De nos jours, l’ingénierie sociale a plutôt une connotation négative. Elle est synonyme de manipulation, d’abus et de malveillance. Nombreux sont en effet les délits qui y sont associés : escroquerie (articles 313-1 et 313-2 du Code pénal), abus de confiance (article 314-1), abus d’ignorance ou de faiblesse (article 223-15-2), atteinte à la vie privée (article 226-1), atteinte aux systèmes de traitement automatisé de données (article 323-1), chantage (article 312-10), etc...

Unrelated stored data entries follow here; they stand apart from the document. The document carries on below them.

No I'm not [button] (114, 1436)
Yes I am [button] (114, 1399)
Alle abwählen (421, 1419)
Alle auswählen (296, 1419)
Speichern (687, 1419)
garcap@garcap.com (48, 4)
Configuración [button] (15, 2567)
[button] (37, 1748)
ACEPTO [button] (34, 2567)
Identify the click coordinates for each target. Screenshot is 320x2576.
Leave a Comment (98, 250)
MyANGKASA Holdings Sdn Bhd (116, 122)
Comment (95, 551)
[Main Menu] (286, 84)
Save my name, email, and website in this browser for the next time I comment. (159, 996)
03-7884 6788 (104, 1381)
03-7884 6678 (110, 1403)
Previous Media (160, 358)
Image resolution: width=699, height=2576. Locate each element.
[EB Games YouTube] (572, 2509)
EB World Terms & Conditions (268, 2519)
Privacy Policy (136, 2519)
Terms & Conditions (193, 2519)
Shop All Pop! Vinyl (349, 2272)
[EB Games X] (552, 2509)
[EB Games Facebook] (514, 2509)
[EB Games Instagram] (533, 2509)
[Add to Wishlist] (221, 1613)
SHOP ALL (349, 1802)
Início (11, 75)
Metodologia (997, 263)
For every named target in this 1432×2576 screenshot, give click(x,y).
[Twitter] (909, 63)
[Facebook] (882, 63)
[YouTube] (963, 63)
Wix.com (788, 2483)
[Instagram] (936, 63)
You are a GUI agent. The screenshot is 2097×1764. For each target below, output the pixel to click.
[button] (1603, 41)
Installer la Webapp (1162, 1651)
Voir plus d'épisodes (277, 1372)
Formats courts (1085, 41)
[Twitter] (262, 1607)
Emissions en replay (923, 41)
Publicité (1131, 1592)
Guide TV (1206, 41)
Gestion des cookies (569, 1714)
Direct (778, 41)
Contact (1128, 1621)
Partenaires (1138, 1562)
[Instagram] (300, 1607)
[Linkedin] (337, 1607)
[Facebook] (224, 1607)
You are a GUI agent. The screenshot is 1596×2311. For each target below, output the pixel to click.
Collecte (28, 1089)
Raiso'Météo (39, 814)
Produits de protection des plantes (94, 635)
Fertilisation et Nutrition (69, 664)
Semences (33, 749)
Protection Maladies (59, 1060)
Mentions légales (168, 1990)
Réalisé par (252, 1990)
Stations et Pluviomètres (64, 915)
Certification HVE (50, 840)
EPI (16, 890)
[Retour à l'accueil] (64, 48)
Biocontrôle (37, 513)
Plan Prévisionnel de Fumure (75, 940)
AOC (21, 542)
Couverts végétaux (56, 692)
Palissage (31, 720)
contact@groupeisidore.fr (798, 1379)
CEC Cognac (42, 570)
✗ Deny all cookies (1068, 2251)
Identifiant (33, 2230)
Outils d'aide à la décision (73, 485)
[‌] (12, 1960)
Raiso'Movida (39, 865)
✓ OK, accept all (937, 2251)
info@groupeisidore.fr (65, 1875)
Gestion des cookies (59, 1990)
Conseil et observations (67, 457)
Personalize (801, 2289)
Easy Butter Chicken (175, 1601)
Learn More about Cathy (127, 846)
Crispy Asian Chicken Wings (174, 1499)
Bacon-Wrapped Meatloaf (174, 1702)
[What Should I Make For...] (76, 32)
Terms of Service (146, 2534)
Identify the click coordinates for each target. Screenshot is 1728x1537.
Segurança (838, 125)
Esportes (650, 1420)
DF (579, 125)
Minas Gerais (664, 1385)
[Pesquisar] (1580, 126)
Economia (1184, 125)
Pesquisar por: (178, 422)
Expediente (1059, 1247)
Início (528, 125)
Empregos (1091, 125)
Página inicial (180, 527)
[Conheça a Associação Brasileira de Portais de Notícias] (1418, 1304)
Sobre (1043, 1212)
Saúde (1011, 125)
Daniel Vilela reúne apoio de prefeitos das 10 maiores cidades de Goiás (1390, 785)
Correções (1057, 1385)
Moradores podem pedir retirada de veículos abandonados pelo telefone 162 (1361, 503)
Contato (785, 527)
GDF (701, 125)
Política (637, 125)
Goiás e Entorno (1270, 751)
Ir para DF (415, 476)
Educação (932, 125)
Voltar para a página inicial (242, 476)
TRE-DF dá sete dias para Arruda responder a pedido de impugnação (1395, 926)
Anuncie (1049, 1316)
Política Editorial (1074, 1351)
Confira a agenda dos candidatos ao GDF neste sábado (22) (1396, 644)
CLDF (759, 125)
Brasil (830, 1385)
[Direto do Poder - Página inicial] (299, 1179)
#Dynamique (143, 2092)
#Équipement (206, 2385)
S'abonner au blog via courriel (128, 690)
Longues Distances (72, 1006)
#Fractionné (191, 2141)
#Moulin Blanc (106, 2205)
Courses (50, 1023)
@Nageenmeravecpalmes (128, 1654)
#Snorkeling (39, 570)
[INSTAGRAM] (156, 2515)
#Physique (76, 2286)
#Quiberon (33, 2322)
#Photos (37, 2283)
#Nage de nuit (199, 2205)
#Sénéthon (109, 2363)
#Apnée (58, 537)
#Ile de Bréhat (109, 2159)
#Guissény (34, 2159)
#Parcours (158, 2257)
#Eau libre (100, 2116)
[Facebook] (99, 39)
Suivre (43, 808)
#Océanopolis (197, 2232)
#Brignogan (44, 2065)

Le « boom » informatique qui s’étend dorénavant dans des domaines d’intimité humaine, faisant une récolte effrénée de datas sur les habitudes et les singularités de chacun, renforce la valeur négative de l’ingénierie sociale et attise méfiance et défiance.
Actuellement, le développement de l’intelligence artificielle (IA), outil encore immature, a un grand besoin de statistiques sur les comportements et les désirs de chacun. L’humain est dès lors devenu une donnée que l’on cherche à rationaliser à des buts commerciaux, idéologiques, sécuritaires…
La notion de propagande qui est rattachée à l’ingénierie sociale a également mauvaise presse, alors qu’à l’origine, l’ingénierie sociale a une tout autre nature. Il y est question de diffusion et d’instruction. Elle était en première intention destinée à des fins guerrières. Le premier ouvrage de référence allant dans ce sens est « L’art de la guerre » écrit au VIème siècle avant J-C en Asie par Sun Tzu. Les rapports de force physiques et psychologiques entre belligérants y sont décortiqués et modélisés à des fins stratégiques. Au XIVème siècle, l’ingénierie sociale s’inscrit dans la politique, avec Philippe IV dit « Le Bel » qui peut être considéré comme le premier à user habilement et avec succès de cette pratique pour anéantir l’ordre du Temple dans toute l’Europe.
Au XVIème siècle, Machiavel devient une référence de la stratégique politique et belliqueuse. Il distinguera l’éthique de la responsabilité de celle de la conviction. Il se fera fort de séparer la politique de la morale, et considèrera comme une constante la violence des rapports de force qui s’exerce dans les jeux de pouvoir. Machiavel se révèlera donc comme un pragmatique qui cherche à objectiver les mouvements incessants s’exerçant dans l’exercice du pouvoir, eux-mêmes résultats des tensions et des intérêts en jeu. Reprendre tous les épisodes de l’histoire où l’ingénierie sociale est en action est une gageure dans ce type d’article mais ce rappel succinct permet d’amener l’ampleur du cadre et l’angle d’évolution dans le domaine.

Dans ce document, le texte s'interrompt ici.